- [Job]:
Rewrite the rows starting at the beginning and ending at the line that contains "Action: [x=1435, y=56]", replacing "dialog" with "window" and leaving everything else unchanged.

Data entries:
┄┄┄┄┄┄

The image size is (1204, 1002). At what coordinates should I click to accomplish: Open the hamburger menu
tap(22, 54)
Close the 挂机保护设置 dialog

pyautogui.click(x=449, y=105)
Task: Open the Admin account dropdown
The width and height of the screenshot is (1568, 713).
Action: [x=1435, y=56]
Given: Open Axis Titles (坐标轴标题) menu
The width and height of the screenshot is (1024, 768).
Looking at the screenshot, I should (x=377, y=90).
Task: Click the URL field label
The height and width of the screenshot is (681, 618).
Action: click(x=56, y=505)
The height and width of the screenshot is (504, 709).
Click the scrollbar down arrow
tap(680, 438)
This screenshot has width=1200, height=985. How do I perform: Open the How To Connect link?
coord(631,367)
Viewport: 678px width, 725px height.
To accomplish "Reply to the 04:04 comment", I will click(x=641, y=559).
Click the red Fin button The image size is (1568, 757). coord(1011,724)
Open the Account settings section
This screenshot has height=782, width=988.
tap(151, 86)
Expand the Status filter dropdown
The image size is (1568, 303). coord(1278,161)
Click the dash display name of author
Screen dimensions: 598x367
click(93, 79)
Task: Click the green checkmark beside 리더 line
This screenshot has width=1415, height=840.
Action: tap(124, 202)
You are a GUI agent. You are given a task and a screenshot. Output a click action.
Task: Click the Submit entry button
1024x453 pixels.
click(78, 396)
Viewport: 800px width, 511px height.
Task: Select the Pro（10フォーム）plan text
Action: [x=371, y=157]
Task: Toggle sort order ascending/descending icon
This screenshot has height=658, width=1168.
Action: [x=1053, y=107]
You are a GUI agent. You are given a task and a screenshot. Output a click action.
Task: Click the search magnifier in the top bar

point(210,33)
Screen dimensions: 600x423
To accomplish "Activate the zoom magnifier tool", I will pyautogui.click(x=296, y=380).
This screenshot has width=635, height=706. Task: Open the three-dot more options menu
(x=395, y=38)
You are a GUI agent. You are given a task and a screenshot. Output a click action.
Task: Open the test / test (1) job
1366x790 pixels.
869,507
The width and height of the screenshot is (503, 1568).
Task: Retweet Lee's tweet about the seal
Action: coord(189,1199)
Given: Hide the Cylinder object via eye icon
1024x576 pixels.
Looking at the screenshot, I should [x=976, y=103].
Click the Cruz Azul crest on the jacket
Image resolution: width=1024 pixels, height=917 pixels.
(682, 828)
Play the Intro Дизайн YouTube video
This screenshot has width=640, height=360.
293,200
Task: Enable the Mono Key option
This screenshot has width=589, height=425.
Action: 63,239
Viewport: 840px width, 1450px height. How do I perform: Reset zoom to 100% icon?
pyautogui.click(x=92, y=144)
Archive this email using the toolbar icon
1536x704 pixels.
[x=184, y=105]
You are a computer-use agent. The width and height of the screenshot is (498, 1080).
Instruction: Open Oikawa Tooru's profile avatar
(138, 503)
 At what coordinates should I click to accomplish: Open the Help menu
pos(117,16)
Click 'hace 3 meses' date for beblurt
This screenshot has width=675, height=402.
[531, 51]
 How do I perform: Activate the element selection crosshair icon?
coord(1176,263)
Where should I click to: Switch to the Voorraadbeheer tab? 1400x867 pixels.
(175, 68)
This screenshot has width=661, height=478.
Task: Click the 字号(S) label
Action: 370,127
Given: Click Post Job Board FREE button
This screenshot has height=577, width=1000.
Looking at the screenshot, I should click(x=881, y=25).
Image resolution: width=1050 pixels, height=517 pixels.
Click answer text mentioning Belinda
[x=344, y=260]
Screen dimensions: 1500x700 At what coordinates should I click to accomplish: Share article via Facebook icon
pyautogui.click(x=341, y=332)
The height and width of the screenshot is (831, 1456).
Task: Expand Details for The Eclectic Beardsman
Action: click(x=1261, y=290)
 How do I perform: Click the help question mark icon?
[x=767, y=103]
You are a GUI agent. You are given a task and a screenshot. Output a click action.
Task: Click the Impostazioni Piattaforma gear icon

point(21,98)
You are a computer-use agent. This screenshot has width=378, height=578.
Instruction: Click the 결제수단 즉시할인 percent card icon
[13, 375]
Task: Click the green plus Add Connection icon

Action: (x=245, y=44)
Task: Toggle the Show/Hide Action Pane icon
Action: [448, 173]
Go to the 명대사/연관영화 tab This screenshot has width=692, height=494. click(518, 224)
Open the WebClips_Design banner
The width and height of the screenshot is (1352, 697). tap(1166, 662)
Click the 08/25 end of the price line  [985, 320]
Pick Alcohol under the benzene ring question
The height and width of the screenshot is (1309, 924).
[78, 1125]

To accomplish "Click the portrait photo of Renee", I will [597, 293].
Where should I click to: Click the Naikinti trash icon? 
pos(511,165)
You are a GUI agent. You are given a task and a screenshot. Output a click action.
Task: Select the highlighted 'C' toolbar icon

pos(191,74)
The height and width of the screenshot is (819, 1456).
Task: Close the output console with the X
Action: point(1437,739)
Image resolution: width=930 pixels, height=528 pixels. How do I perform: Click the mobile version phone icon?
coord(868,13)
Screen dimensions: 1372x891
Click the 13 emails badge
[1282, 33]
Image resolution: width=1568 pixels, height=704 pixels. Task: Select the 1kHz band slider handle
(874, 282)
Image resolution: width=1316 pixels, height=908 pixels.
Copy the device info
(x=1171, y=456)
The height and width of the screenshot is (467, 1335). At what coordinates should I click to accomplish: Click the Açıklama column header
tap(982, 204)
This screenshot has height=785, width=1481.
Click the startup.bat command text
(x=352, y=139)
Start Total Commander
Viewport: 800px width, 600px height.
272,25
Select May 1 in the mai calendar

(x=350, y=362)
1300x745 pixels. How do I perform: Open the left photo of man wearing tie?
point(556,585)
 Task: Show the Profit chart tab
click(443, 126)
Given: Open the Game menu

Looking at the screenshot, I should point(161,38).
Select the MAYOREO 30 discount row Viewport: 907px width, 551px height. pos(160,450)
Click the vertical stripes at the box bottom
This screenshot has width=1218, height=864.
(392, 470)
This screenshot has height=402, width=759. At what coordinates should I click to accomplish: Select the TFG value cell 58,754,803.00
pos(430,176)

┄┄┄┄┄┄

- [Right answer]:
The image size is (1204, 1002). At what coordinates should I click to accomplish: Open the hamburger menu
tap(22, 54)
Close the 挂机保护设置 window

pyautogui.click(x=449, y=105)
Task: Open the Admin account dropdown
The width and height of the screenshot is (1568, 713).
Action: [x=1435, y=56]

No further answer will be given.